The cheapest machine used in the school cost nothing les than N500, 000.00 and the most expensive run into millions of naira. This is above the financial strength of the school and the PTA. It will take the intervention of the State and perhaps the Federal Governments to replace these machines he says.
The Role of the State Government so Far
The problems of the school have dampened the hope of well meaning persons in the school and the state that respect the role the school had played since its creation. Gokir however commended the state government of Da Jonah Jang and Pauline Tallen for living up to the strong decision to transform the education portfolio of the state. The last time his school received an allocation for conducting the National Business and Technical Examination Board (NABTEB) exams was in 1998. The present government has resumed this financial allocation last year after ten dry years. The government has also resumed the disbursement of meal subsidies to all public boarding schools across the state and this has buried the thorny issue of how to provide good meals to students in these schools. Gokir says he now has enough food in the store to feed the students for the next six weeks and in good quality and quantity. It wasn’t like that before. The steady payments of salaries has also helped as it has become the reason why teachers now concentrate on their primary duties of teaching without interruption as it was before the coming of the Jang Administration.

[Collection entries]
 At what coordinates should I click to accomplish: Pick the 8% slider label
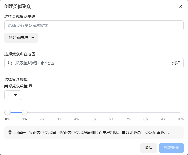point(146,119)
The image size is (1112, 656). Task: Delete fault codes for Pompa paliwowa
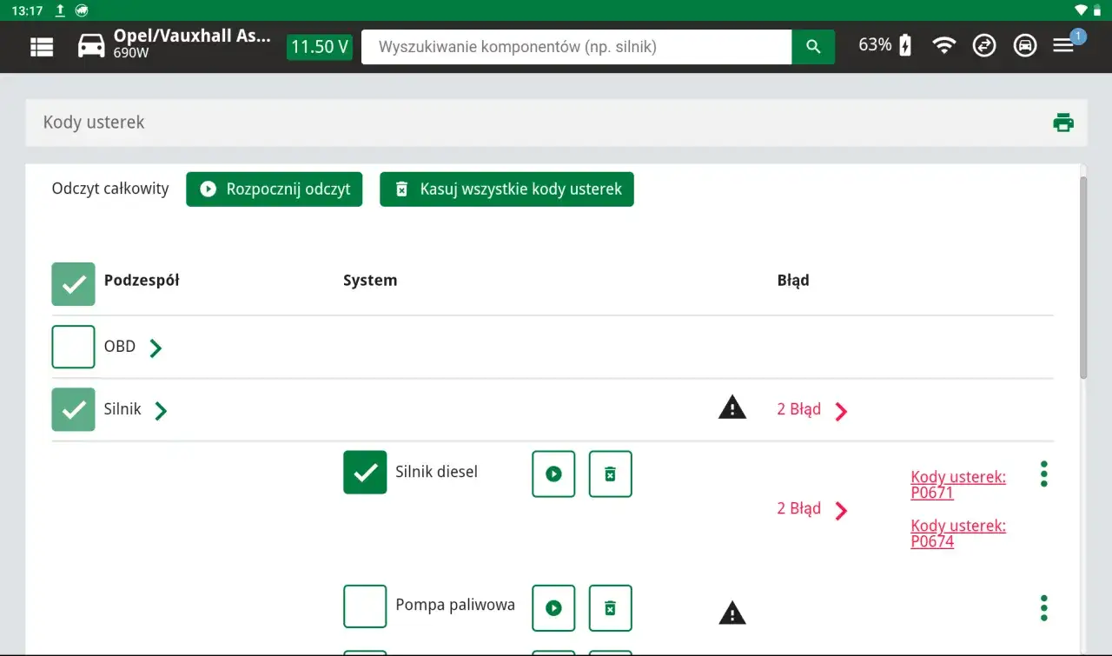(x=610, y=607)
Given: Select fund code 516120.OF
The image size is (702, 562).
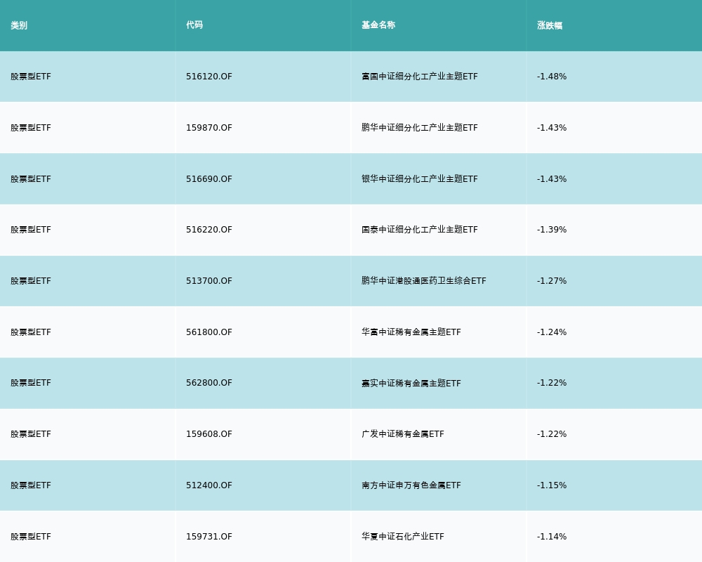Looking at the screenshot, I should click(209, 77).
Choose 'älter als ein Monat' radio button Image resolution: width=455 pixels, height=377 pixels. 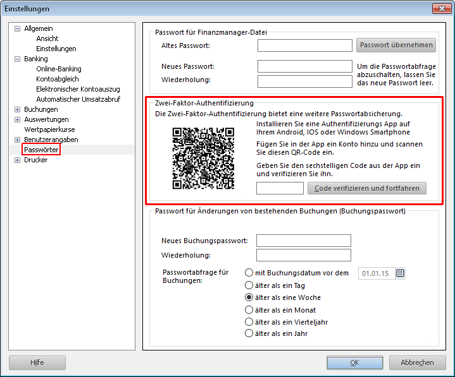pyautogui.click(x=249, y=310)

* TASKS AND EXERCISES
• A. In the passage on the school's funding, in what year had the school last received an allocation for conducting the NABTEB exams before the present government resumed it?
• B. Please quote the passage on the school's funding, starting with "The cheapest machine" and going on through "machines he says.".

* LIST OF ANSWERS
• A. 1998

• B.
The cheapest machine used in the school cost nothing les than N500, 000.00 and the most expensive run into millions of naira. This is above the financial strength of the school and the PTA. It will take the intervention of the State and perhaps the Federal Governments to replace these machines he says.